Immer mehr arme indische Eltern geben ihre Töchter weg, als eine Art Kreditsicherheit. Denn sie brauchen viel Geld für die spätere Hochzeit der Mädchen. Eine Heirat ist für Mädchen aus armen Familien die einzige Chance auf soziale Absicherung. Doch die Eltern müssen den Mädchen eine finanzielle Aussteuer mitgeben. So verlangt es die Tradition. Ohne Geld würde kein Mann sie nehmen. Weil sie die Aussteuer nicht bezahlen können, verkaufen hunderttausende Eltern ihre Töchter für ein Kreditversprechen an die Textilindustrie. Es gibt wenig Lohn und der wird erst am Ende ausgezahlt – nach Jahren der Knechtschaft. Wenn die Kindheit vollends gestohlen und vorbei ist.

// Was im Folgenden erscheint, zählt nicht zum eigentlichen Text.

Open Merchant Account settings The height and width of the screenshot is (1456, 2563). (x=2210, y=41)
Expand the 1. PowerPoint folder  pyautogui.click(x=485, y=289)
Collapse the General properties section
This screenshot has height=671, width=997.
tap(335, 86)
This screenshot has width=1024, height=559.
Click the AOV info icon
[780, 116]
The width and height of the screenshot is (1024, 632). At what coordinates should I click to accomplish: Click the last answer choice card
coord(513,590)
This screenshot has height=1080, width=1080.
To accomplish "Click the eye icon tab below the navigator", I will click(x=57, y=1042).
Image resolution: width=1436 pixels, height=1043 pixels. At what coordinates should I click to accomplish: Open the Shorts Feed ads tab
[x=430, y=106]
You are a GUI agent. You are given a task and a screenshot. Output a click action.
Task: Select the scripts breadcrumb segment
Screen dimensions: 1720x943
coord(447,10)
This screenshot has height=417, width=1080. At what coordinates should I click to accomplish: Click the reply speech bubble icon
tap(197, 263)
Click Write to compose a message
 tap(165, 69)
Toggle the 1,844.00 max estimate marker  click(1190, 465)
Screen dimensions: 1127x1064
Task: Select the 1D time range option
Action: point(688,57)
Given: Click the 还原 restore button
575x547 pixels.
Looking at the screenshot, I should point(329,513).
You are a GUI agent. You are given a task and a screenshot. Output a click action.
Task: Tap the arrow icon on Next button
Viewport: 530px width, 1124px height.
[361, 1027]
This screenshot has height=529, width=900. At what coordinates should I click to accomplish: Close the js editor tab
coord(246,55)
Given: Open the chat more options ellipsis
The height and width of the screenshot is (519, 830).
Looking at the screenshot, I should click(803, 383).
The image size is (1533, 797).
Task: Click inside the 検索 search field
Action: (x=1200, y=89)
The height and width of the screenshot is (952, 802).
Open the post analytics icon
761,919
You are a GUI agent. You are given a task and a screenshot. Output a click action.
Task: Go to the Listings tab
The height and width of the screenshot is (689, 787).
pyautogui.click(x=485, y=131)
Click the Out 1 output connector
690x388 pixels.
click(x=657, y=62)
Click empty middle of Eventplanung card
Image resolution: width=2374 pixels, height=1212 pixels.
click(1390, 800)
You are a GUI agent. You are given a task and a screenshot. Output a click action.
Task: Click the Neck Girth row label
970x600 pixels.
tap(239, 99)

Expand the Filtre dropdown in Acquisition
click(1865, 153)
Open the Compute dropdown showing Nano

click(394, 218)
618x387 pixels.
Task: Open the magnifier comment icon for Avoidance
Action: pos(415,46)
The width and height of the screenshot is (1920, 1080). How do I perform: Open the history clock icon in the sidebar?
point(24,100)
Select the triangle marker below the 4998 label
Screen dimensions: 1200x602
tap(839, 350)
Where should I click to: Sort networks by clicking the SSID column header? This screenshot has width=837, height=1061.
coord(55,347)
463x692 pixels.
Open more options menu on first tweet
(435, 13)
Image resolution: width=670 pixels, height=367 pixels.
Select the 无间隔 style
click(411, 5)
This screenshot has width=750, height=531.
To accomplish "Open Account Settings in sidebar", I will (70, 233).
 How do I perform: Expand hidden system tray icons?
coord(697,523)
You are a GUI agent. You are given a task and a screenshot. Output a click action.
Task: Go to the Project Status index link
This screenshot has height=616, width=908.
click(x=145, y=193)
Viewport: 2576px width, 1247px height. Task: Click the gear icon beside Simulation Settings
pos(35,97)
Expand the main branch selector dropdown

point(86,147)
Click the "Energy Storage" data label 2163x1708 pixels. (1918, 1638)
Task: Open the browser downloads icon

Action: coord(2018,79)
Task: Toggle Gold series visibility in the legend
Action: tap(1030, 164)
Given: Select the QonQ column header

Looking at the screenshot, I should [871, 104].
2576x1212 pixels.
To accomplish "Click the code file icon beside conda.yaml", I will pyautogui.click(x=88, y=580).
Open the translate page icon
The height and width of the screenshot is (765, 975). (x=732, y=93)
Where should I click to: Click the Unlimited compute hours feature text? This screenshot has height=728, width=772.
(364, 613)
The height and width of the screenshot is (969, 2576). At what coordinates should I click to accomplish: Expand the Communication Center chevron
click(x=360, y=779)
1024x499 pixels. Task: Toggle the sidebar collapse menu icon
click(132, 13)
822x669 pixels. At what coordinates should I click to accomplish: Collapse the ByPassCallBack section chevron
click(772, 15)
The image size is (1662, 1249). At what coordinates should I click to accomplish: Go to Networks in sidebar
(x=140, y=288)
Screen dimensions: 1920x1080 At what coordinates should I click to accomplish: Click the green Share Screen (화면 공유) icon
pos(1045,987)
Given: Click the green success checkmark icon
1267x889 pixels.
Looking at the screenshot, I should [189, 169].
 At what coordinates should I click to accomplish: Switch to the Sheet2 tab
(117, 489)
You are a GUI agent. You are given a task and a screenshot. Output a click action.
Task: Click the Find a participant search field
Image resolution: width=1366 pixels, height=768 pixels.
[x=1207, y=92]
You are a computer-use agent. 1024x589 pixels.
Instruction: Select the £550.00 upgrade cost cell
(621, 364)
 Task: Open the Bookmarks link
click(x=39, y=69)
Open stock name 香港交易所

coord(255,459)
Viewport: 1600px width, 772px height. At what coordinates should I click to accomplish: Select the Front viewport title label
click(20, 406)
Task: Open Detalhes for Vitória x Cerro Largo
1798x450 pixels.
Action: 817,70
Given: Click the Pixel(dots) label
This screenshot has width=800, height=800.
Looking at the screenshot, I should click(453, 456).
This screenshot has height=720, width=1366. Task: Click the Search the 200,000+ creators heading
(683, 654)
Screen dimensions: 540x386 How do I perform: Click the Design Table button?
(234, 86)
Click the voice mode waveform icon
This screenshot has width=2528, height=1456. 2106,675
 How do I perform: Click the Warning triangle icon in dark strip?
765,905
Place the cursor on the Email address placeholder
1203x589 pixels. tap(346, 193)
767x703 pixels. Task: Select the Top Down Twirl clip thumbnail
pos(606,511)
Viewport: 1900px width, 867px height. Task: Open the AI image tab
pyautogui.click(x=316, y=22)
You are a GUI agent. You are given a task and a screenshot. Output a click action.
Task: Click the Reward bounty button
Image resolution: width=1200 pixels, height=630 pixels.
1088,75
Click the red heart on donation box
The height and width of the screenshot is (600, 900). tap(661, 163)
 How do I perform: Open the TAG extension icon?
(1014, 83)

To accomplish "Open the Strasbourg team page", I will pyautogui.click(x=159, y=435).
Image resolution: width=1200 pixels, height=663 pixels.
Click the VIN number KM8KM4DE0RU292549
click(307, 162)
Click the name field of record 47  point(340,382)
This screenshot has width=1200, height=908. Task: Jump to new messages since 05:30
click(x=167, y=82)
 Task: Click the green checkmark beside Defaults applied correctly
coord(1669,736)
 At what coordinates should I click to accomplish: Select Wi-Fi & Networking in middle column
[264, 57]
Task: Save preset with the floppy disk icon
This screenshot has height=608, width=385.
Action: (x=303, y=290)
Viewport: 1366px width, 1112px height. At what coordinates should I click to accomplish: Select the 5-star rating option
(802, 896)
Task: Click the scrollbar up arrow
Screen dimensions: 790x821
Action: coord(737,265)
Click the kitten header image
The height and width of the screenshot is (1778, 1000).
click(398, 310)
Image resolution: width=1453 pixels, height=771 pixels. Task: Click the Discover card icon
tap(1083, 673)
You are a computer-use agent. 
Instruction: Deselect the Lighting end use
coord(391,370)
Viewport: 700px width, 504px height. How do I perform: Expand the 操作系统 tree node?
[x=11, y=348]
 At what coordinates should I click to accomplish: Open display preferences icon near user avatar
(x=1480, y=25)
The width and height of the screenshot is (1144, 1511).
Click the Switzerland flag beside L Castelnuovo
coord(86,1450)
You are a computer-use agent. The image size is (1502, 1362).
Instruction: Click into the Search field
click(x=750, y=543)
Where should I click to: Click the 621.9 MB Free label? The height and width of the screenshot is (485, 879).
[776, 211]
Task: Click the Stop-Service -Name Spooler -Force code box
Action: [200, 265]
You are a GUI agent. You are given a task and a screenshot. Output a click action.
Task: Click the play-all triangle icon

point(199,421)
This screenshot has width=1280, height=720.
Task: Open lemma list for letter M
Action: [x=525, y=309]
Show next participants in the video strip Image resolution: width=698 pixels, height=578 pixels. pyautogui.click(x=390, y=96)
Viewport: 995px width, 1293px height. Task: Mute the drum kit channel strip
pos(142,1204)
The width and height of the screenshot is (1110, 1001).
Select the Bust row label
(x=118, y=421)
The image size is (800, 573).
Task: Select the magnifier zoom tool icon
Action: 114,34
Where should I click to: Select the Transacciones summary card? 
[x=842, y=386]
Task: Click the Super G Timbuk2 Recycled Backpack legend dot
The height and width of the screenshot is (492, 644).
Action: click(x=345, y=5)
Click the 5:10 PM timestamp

Was hat das alles mit uns zu tun? Eine ganze Menge: Das T-Shirt, das wir tragen, das Sommerkleid oder die modische Unterhose – viele Produkte hierzulande wurden von Priya und ihren Leidensgenossinnen hergestellt. Rund 40.000 Mädchen sollen derzeit versklavt sein, vor allem in den Spinnereien. In Indien ist das Problem seit langem bekannt, doch kaum etwas passiert. Menschenrechtler fordern daher mehr Aufklärung in den Abnehmerländern. Die Konsumenten sollten wissen, woher die Kleidung kommt, die sie tragen: Nur die Macht des Marktes könnte etwas verändern, so die Experten.
Zoom-Autor Michael Höft begibt sich auf Spurensuche. Es stellt sich heraus: Die “schmutzige Ware” trägt viele bekannte Markennamen. Als Hersteller beschäftigen die Unternehmen Lieferanten in Südindien, und die bekommen ihre Rohware aus Fabriken, in denen die Mädchen praktisch gefangen gehalten werden. Tirupur in der Provinz Tamil-Nadu hält einen traurigen Weltrekord. Nirgendwo sonst auf der Welt gibt es so viele Selbstmordversuche wie hier. Die Opfer sind meist Mädchen zwischen 14 und 19 Jahren. Die meisten versuchen sich mit Pestiziden das Leben zu nehmen. Oder sie übergießen sich mit Benzin und zünden sich an. Dennoch geht die Versklavung der jungen Mädchen weiter.